US 11,899,746 B2
Circuitry for high-bandwidth, low-latency machine learning
Martin Langhammer, Alderbury (GB); and Andrei-Mihai Hagiescu-Miriste, East York (CA)
Assigned to Intel Corporation, Santa Clara, CA (US)
Filed by Intel Corporation, Santa Clara, CA (US)
Filed on Dec. 23, 2021, as Appl. No. 17/560,950.
Application 17/560,950 is a continuation of application No. 16/369,973, filed on Mar. 29, 2019, granted, now 11,216,532.
Claims priority of provisional application 62/736,981, filed on Sep. 26, 2018.
Prior Publication US 2022/0114236 A1, Apr. 14, 2022
This patent is subject to a terminal disclaimer.
Int. Cl. G06F 17/16 (2006.01); G06N 5/00 (2023.01); G06N 3/063 (2023.01)

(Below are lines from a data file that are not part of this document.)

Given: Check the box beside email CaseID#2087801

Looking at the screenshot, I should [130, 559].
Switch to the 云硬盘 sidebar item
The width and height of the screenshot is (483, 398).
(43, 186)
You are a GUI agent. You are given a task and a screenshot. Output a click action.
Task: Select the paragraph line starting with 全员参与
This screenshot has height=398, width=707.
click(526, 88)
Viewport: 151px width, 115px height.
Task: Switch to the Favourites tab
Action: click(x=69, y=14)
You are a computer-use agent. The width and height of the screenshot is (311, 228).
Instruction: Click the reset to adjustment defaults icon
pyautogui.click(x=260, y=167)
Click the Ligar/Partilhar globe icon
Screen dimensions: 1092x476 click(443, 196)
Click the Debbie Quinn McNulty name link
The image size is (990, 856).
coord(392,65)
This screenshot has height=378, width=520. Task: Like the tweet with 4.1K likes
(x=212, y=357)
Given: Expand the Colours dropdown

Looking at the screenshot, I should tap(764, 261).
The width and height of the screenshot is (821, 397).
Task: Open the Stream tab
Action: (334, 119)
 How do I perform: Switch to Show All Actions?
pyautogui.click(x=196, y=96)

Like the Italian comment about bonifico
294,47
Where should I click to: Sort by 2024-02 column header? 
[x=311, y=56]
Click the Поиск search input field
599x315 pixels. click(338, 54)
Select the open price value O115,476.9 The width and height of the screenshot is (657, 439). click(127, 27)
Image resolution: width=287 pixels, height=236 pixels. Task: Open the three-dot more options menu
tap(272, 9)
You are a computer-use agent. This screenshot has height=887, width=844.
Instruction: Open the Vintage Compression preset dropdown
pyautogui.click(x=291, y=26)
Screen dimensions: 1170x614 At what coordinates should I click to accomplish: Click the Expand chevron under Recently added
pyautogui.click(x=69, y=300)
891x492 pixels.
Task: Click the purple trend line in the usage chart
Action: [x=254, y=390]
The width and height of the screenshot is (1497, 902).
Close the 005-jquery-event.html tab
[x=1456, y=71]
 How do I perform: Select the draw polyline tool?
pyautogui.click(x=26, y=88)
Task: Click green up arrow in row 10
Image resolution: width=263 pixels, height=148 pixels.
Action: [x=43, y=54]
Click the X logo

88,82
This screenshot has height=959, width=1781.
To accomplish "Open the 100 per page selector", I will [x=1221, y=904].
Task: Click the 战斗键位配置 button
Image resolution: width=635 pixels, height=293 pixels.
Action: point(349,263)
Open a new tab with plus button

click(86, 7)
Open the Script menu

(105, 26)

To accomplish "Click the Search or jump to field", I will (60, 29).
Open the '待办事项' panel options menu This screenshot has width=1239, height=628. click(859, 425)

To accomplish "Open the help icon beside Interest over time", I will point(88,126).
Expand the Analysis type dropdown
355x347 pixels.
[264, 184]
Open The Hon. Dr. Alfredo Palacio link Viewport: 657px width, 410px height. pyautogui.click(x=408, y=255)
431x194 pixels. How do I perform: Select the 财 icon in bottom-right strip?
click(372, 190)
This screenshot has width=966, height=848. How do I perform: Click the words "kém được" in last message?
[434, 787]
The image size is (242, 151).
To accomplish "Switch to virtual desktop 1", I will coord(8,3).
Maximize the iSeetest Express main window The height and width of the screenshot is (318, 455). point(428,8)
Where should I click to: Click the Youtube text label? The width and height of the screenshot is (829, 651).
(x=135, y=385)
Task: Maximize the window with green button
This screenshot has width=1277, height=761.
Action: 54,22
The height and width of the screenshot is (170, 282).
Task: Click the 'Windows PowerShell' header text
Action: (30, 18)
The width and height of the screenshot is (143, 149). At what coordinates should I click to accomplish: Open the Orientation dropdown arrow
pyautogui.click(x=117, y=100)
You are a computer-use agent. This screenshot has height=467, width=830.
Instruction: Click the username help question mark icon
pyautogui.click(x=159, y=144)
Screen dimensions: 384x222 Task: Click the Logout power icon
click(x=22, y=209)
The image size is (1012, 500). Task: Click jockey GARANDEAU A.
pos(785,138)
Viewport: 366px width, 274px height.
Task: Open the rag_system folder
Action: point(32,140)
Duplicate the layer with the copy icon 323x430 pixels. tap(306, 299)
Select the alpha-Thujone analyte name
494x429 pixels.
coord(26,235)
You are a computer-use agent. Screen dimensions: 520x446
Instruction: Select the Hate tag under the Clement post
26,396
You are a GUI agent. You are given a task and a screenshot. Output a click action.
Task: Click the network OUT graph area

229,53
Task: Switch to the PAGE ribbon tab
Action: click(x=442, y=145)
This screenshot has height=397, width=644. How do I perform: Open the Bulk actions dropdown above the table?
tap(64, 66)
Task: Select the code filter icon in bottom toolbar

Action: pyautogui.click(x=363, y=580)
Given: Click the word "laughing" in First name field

CPC G06F 17/16 (2013.01) [G06N 5/00 (2013.01); G06N 3/063 (2013.01)] 20 Claims
OG exemplary drawing
 
11. An integrated circuit device comprising:
a cascade chain implemented using a plurality of digital signal processing (DSP) blocks, wherein the cascade chain is configurable to determine a dot-product based at least in part on first data associated with a first matrix and second data associated with a second matrix, wherein the first data comprises a first vector and a second vector of the first matrix, wherein the second data comprises a third vector of the second matrix, wherein a first DSP block of the plurality of DSP blocks comprises:
input circuitry configurable to receive a first vector of a first matrix, a second vector of the first matrix, and a third vector of a second matrix;
a register communicatively coupled to the input circuitry, wherein the register is configurable to store at least a portion of the second vector;
multiplier circuitry comprising:
a first multiplier configurable to:
receive the first vector directly from the input circuitry and receive the second vector from the register; and
determine a first partial inner-product based at least in part on the first vector and the second vector; and
a second multiplier configurable to determine a second partial inner-product based at least in part on the second vector and the third vector; and
adder circuitry configurable to determine a first inner-product of a dot-product based at least in part on the first partial inner-product; and
an embedded memory communicatively coupled to an output of the cascade chain and configurable to:
receive the dot-product from the cascade chain; and
store the dot-product.